Granule laden astrocytes exhibiting an affinity for chrome alum hematoxylin and aldehyde fuchsin (Gomori stains) have been described in the periventricular brain of all terrestrial vertebrate species examined to date including humans. The astrocytic inclusions are rich in sulfhydryl groups, emit an orange-red autofluorescence, and stain intensely with diaminobenzidine, a marker of endogenous peroxidase activity. The distinct autofluorescence pattern and the absence of neutral lipid, acid phosphatase, and beta-glucuronidase activity exclude lipofuscin or lysosomes as components of these astrocytic granules. The emission of orange-red autofluorescence and the nonenzymatic nature of the peroxidase activity implicate the presence of porphyrins and metalloporphyrins such as heme as major constituents of these cytoplasmic gliosomes. The role of Gomori-positive astrocytes under normal and pathologic conditions is incompletely understood. In vivo, numbers of astrocytic granules increase as a function of advancing age, in response to chronic estrogen stimulation, and following X-irradiation.

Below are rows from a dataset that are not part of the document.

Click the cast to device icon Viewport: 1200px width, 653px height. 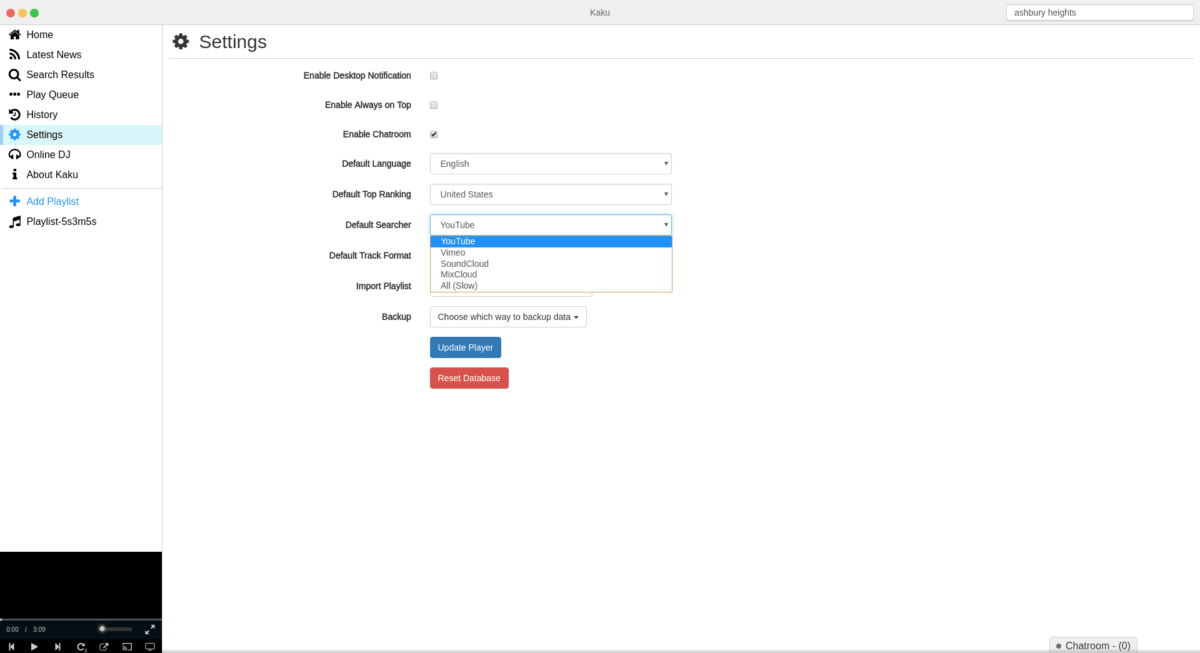(x=127, y=647)
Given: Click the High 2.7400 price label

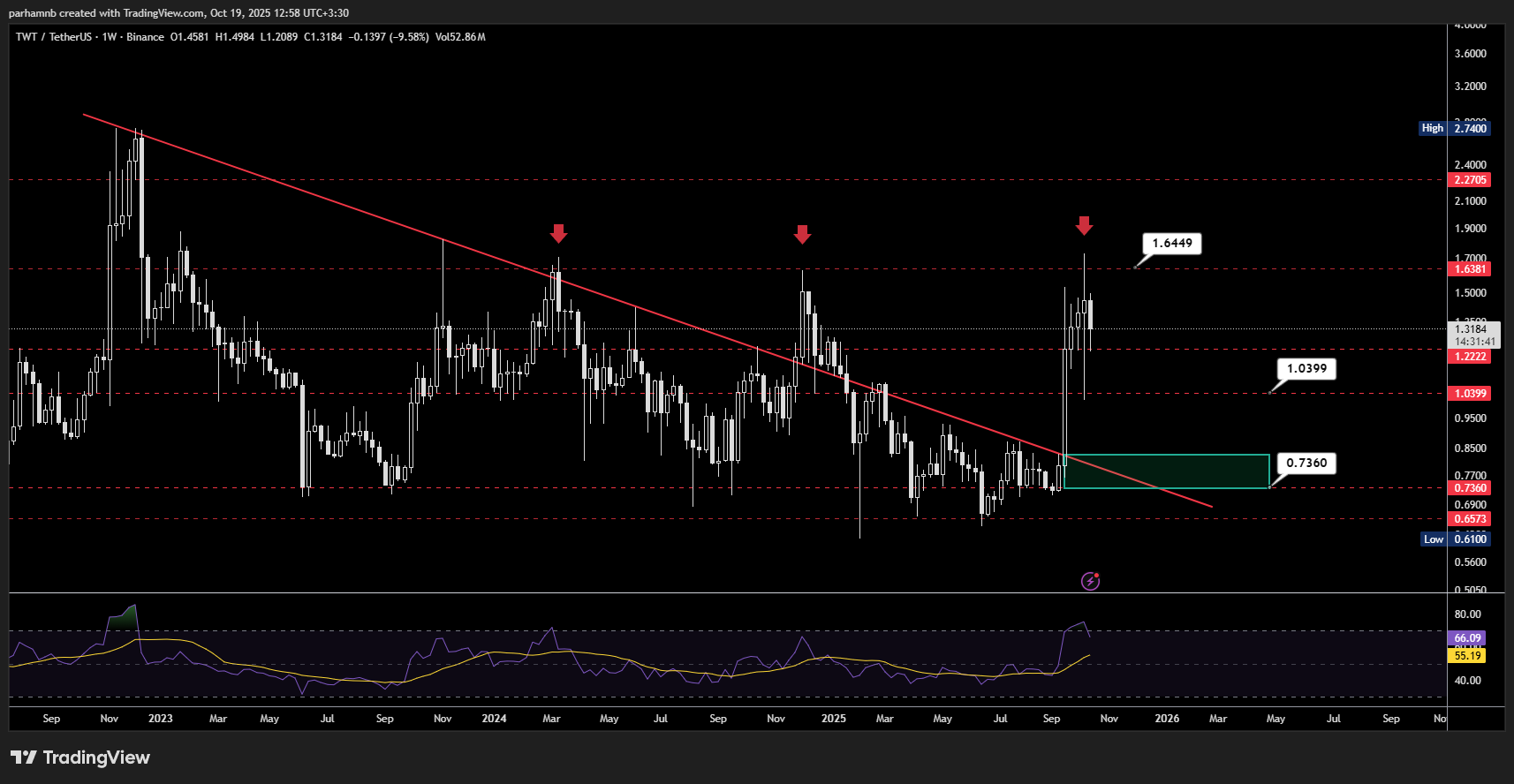Looking at the screenshot, I should (1455, 129).
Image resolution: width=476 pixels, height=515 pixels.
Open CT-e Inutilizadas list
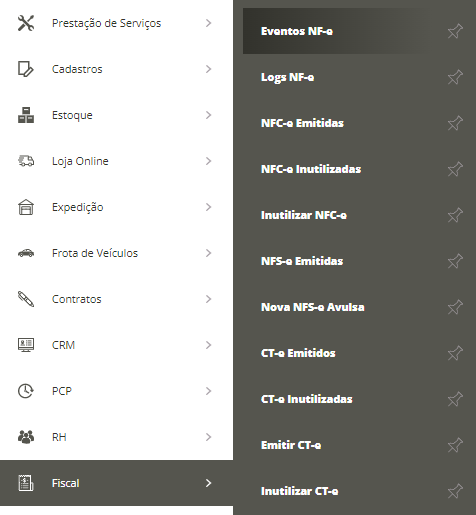(x=307, y=399)
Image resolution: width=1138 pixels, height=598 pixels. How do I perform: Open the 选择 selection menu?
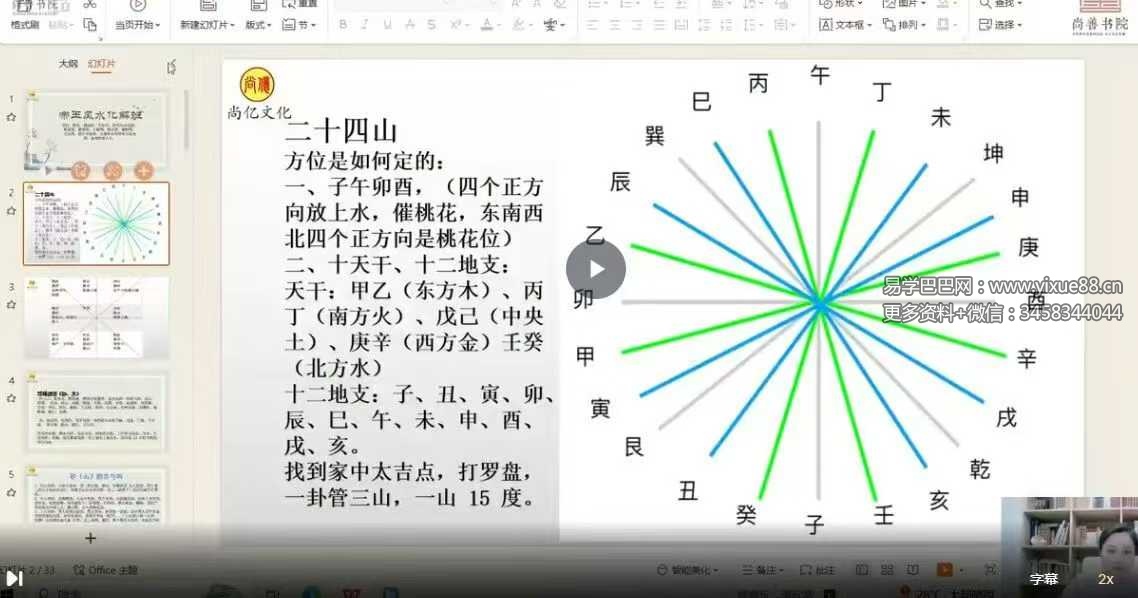coord(1000,25)
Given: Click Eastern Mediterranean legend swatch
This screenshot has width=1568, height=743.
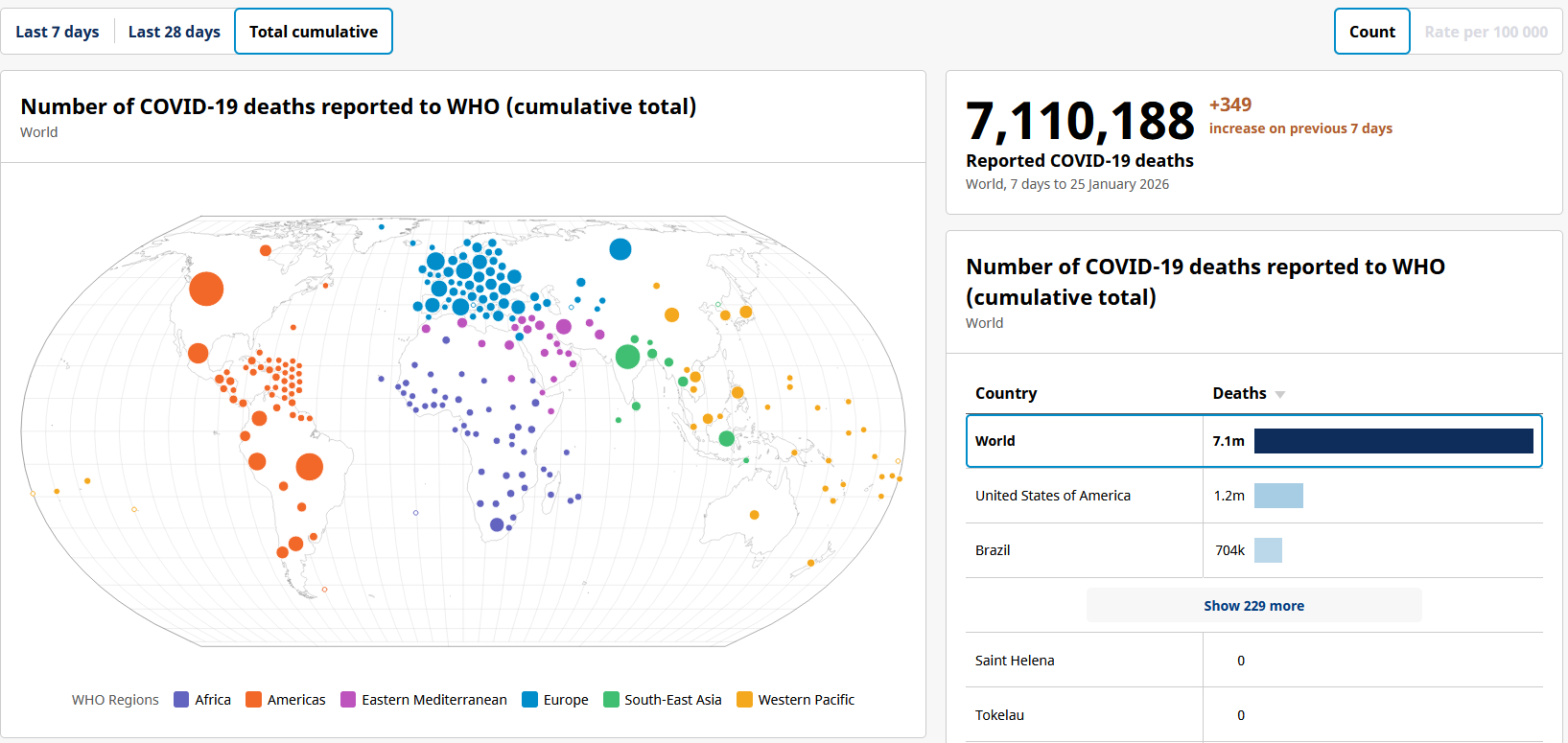Looking at the screenshot, I should [x=348, y=700].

In vitro, these cells accumulate with increasing time in culture and following exposure to the sulfhydryl agent, cysteamine. Gomori-positive astrocytes may supply heme to neurons for the synthesis of cytochromes, catalases, and other heme enzymes. They may play a role in photostimulation of sexual cyclicity, the promotion of neuritic development, the degradation of toxic lipoperoxides, and the metabolism of various neurotransmitters. Conversely, these cells may contribute to the pathogenesis of several neurologic and neuroendocrine disorders. Examples of the latter include a) augmentation of goldthioglucose neurotoxicity, b) induction of hypothalamic anovulation and reproductive failure, c) exacerbation of porphyric encephalopathy, and d) potentiation of parkinsonism and other free radical-related neurodegenerations.[1]